◆ **WHAT YOU NEED TO DO**: Would you please restate every record exactly as written?
RECORD EXTRACTS START
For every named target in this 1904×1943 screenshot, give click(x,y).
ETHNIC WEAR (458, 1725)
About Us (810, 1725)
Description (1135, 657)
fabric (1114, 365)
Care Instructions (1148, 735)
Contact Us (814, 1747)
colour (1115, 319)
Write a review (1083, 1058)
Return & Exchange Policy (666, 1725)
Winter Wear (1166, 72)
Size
RECORD EXTRACTS END
◆ **REPLY TO THE EXERCISE**:
For every named target in this 1904×1943 screenshot, give click(x,y).
ETHNIC WEAR (458, 1725)
About Us (810, 1725)
Description (1135, 657)
fabric (1114, 365)
Care Instructions (1148, 735)
Contact Us (814, 1747)
colour (1115, 319)
Write a review (1083, 1058)
Return & Exchange Policy (666, 1725)
Winter Wear (1166, 72)
Size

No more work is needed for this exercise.